ASplice Software

ASplice is a scalable and memory-efficient algorithm for de novo transcriptome assembly that constructs splicing graphs for RNA-Seq libraries, which recover alternative splicing information. For each node in each splicing graph, the expression level is reported as the number of reads per kilobase of node per million reads (RPKM) with respect to each library.

The source code consists of four files extractfa.c, extractfa2.c, asplicek.c, and asplicel.c. They can be compiled with the commands "gcc -O3 -o extractfa extractfa.c", "gcc -O3 -o extractfa2 extractfa2.c", "gcc -O3 -o asplicek asplicek.c", and "gcc -O3 -o asplicel asplicel.c".

Steps

1. For each RNA-Seq library, extract and trim each read based on the quality score with the following command (arguments within brackets are optional, but an earlier argument cannot be skipped if a later argument is supplied):
   • Single-end reads: extractfa input_fastq_filename output_fasta_filename [number_of_parts] [minimum_sequence_length] [minimum_quality_score]
   • Paired-end reads: extractfa2 forward_fastq_filename reverse_fastq_filename output_fasta_filename [number_of_parts] [minimum_sequence_length] [minimum_quality_score]
   When number_of_parts is larger than one, the output filenames are of the form output_fasta_filename.part, where part is the part number ranging from 1 to number_of_parts. The default values are: number_of_parts = 1, minimum_sequence_length = 1, and minimum_quality_score = 15.
2. Perform the parallel stage by running the following command on each part (or each library):
   • asplicek k filename [part_number]
   Each part (or each library) can be run on one processor on the same or different computing nodes. The range of k is 13 ≤ k ≤ 45 with k odd. Omit part_number if number_of_parts is equal to one. For a library with multiple parts, asplicek should be run number_of_parts times with part_number ranging from 1 to number_of_parts. Output filename is of the form filename.k if part_number is not supplied, and filename.part.k otherwise. If asplicek has been run before with k' < k, then the previous result with the largest k' will be utilized by the iterative algorithm. When multiple assemblies with different values of k are needed, asplicek should be run multiple times with the desired values of k in increasing order.
3. Perform the sequential stage to obtain the assembly by running the following command:
   • asplicel k c filename_1 ... filename_n > output_file
   Each assembly with a given setting of k and the k-mer coverage cutoff c can be run on one processor on the same or different computing nodes. The range of k is 13 ≤ k ≤ 45 with k odd. For a library with multiple parts, only one filename is needed without the part number. The program will automatically determine the number of parts for each library. One RPKM value will be reported for each library (not each part) within each node.
4. Perform downstream analysis using output_file.

Output

The assembly is represented in an annotated fasta format, in which each splicing graph is given as a collection of nodes, with connecting normal and paired edges and RPKM values for each library embedded within the name of each node. Different splicing graphs are separated by blank lines.

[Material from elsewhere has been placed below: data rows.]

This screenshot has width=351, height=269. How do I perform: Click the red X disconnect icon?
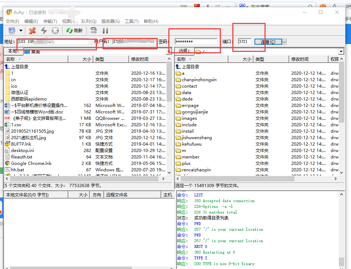click(33, 31)
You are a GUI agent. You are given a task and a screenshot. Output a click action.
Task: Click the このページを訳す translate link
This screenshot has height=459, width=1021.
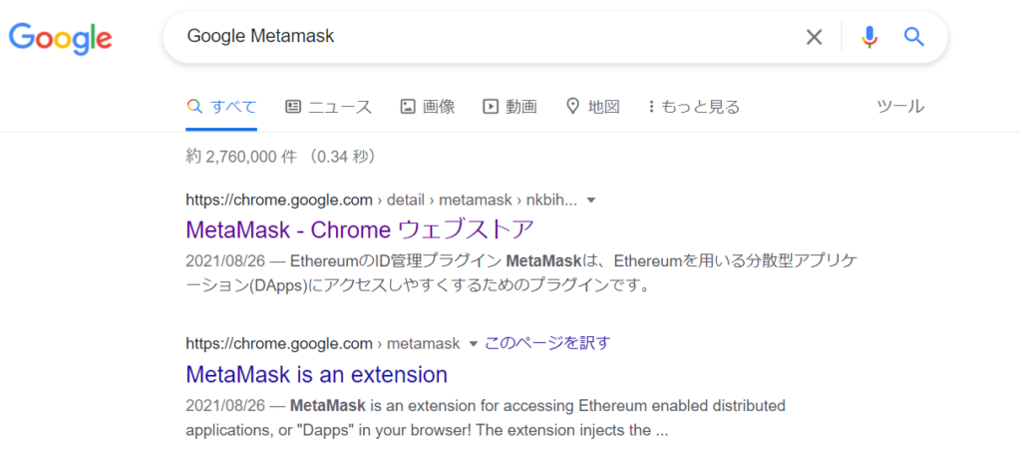click(x=547, y=343)
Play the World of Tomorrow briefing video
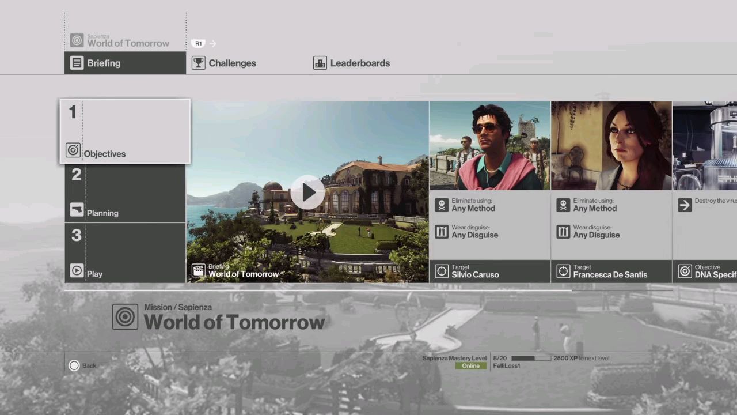737x415 pixels. pyautogui.click(x=307, y=192)
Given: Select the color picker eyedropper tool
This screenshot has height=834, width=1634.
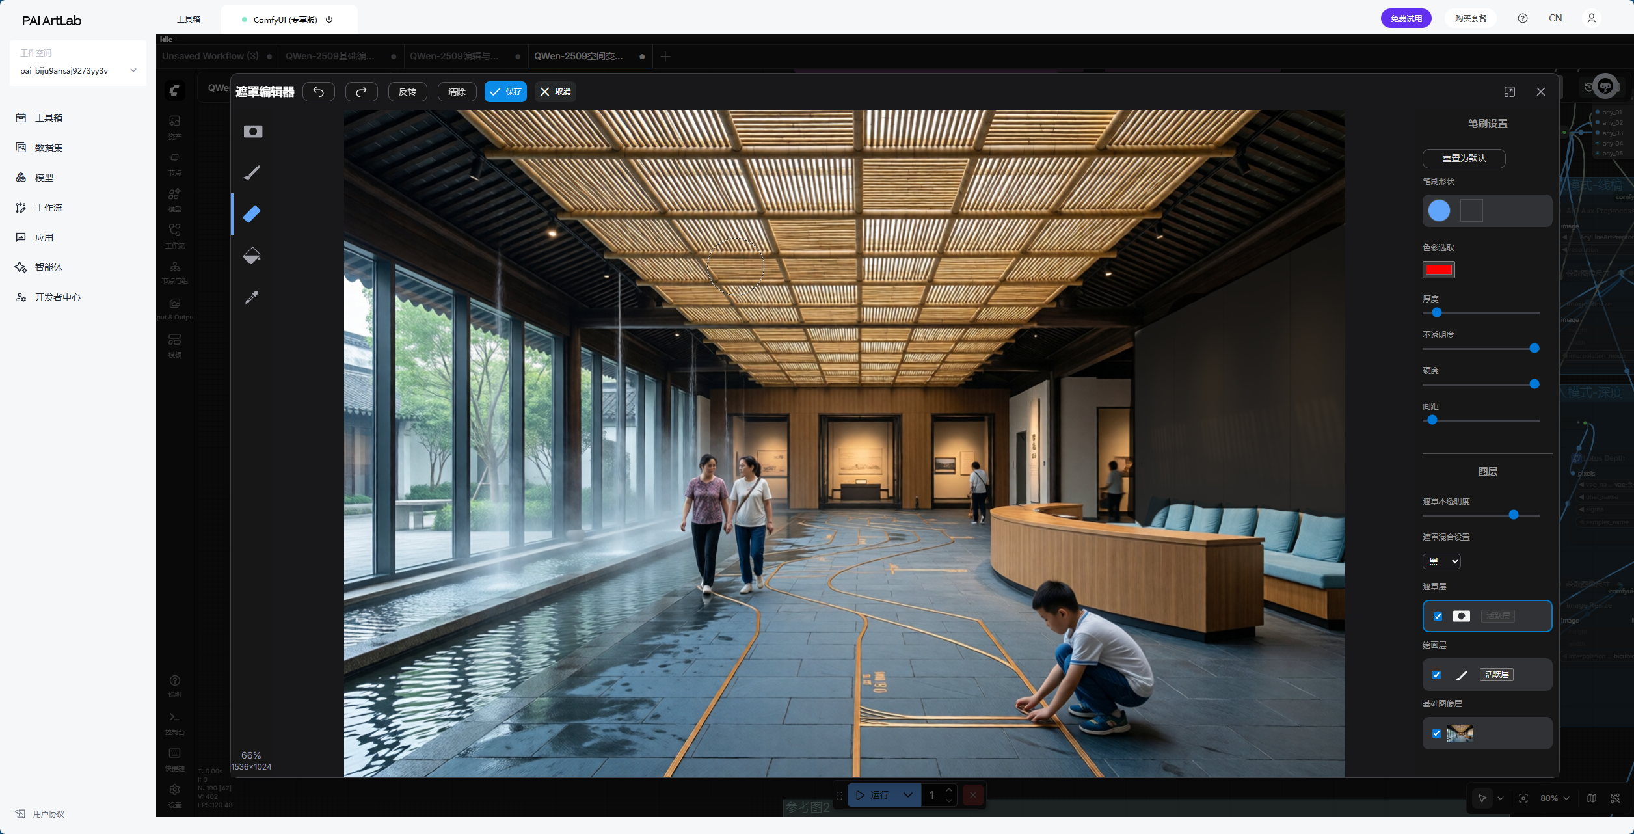Looking at the screenshot, I should 252,297.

Each node name is given as >NODE_u:v_1,v_2,...,v_p,(w_1),(w_2)...,(w_q), where u is the ID of the current node, u -> v_1, u -> v_2, ..., u -> v_p are normal edges, and u -> w_1, u -> w_2, ..., u -> w_q are paired edges, followed by one RPKM value for each library that are listed in the same order as the library files.

SNPs are reported within the sequences as IUPAC letters that are not A, C, G, T.

Reference

Sze S.-H., Pimsler M.L., Tomberlin J.K., Jones C.D. and Tarone A.M. A scalable and memory-efficient algorithm for de novo transcriptome assembly of non-model organisms.